Problem statement
Please set down every entry below exactly as given.

Saved entries
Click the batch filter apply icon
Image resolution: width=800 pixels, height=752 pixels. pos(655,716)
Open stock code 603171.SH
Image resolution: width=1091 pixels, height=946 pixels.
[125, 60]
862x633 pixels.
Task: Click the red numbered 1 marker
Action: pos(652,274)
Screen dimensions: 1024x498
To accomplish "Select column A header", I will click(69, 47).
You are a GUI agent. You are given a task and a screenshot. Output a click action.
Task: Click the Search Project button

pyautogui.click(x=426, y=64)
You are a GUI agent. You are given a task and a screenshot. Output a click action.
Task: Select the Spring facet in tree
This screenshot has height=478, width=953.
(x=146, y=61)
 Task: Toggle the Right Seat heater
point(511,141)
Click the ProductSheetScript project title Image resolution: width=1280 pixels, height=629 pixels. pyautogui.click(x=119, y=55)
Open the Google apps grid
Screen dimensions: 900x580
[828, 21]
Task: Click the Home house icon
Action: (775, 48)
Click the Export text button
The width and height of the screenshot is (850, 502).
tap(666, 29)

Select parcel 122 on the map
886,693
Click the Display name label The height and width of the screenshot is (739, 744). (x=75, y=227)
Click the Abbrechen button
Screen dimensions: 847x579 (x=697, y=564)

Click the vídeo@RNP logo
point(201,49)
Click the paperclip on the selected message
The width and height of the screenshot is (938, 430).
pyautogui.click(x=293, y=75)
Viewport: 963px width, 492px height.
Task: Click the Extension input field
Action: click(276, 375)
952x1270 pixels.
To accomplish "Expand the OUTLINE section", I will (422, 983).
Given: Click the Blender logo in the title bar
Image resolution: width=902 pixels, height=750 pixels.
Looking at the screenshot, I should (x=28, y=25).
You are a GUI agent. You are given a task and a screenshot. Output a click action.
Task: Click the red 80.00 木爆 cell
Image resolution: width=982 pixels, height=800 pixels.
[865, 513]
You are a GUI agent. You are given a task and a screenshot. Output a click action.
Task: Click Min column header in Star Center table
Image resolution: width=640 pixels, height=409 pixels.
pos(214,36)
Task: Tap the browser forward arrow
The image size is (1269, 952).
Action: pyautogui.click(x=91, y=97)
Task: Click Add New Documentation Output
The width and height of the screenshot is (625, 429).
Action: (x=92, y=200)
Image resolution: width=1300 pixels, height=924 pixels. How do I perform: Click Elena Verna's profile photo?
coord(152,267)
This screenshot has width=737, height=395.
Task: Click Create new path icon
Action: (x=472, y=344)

Written answer
Click the batch filter apply icon
Image resolution: width=800 pixels, height=752 pixels. pos(655,716)
Open stock code 603171.SH
Image resolution: width=1091 pixels, height=946 pixels.
[125, 60]
862x633 pixels.
Task: Click the red numbered 1 marker
Action: pos(652,274)
Screen dimensions: 1024x498
To accomplish "Select column A header", I will click(69, 47).
You are a GUI agent. You are given a task and a screenshot. Output a click action.
Task: Click the Search Project button

pyautogui.click(x=426, y=64)
You are a GUI agent. You are given a task and a screenshot. Output a click action.
Task: Select the Spring facet in tree
This screenshot has height=478, width=953.
(x=146, y=61)
 Task: Toggle the Right Seat heater
point(511,141)
Click the ProductSheetScript project title Image resolution: width=1280 pixels, height=629 pixels. pyautogui.click(x=119, y=55)
Open the Google apps grid
Screen dimensions: 900x580
[828, 21]
Task: Click the Home house icon
Action: (775, 48)
Click the Export text button
The width and height of the screenshot is (850, 502).
tap(666, 29)

Select parcel 122 on the map
886,693
Click the Display name label The height and width of the screenshot is (739, 744). (x=75, y=227)
Click the Abbrechen button
Screen dimensions: 847x579 (x=697, y=564)

Click the vídeo@RNP logo
point(201,49)
Click the paperclip on the selected message
The width and height of the screenshot is (938, 430).
pyautogui.click(x=293, y=75)
Viewport: 963px width, 492px height.
Task: Click the Extension input field
Action: click(276, 375)
952x1270 pixels.
To accomplish "Expand the OUTLINE section", I will (422, 983).
Given: Click the Blender logo in the title bar
Image resolution: width=902 pixels, height=750 pixels.
Looking at the screenshot, I should (x=28, y=25).
You are a GUI agent. You are given a task and a screenshot. Output a click action.
Task: Click the red 80.00 木爆 cell
Image resolution: width=982 pixels, height=800 pixels.
[865, 513]
You are a GUI agent. You are given a task and a screenshot. Output a click action.
Task: Click Min column header in Star Center table
Image resolution: width=640 pixels, height=409 pixels.
pos(214,36)
Task: Tap the browser forward arrow
The image size is (1269, 952).
Action: pyautogui.click(x=91, y=97)
Task: Click Add New Documentation Output
The width and height of the screenshot is (625, 429).
Action: (x=92, y=200)
Image resolution: width=1300 pixels, height=924 pixels. How do I perform: Click Elena Verna's profile photo?
coord(152,267)
This screenshot has width=737, height=395.
Task: Click Create new path icon
Action: (x=472, y=344)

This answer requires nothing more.